- Assignment
Take each line of the records below that contains the string "agent" and copy it.

- Records supplied
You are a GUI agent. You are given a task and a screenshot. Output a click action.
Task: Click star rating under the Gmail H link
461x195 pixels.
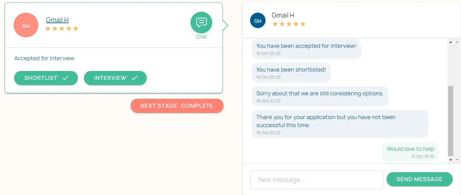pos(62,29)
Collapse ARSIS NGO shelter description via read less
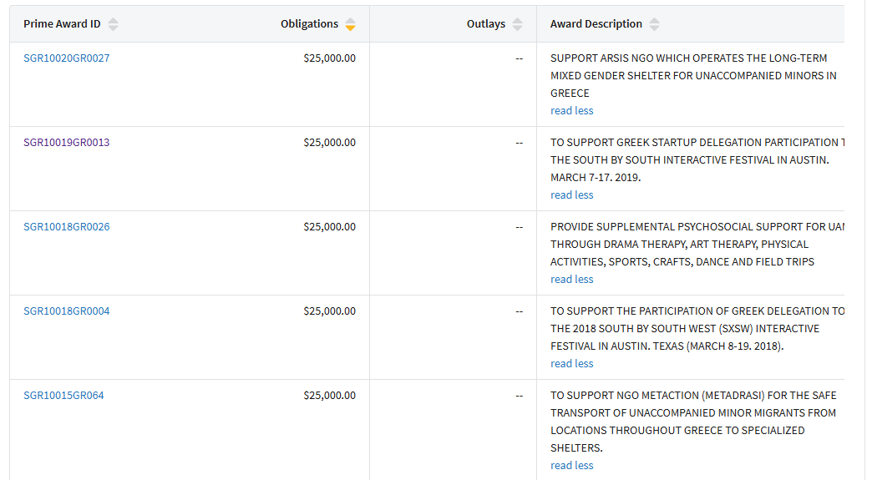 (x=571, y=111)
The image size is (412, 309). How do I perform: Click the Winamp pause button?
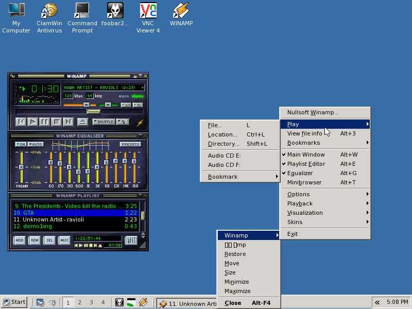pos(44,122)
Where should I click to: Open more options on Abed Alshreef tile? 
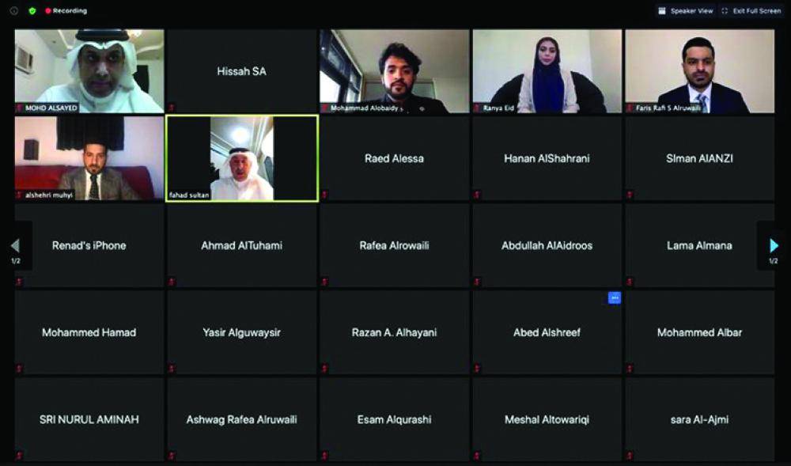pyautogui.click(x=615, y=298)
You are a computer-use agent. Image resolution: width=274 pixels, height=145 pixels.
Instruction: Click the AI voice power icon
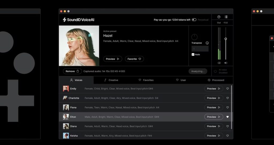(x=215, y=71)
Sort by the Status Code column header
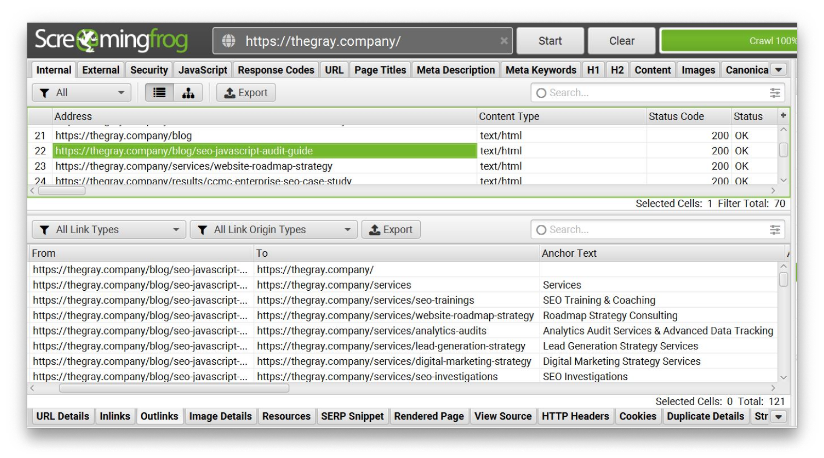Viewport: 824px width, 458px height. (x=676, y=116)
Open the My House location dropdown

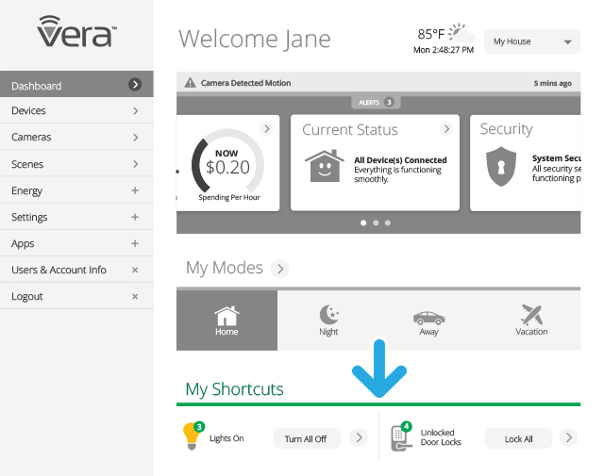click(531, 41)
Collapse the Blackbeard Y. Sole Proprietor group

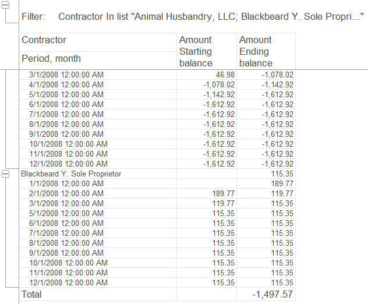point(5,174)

- Problem solution
You are a GUI agent. You are given a task and a screenshot. Output a click action.
You are a computer-use agent. Image resolution: width=274 pixels, height=145 pixels.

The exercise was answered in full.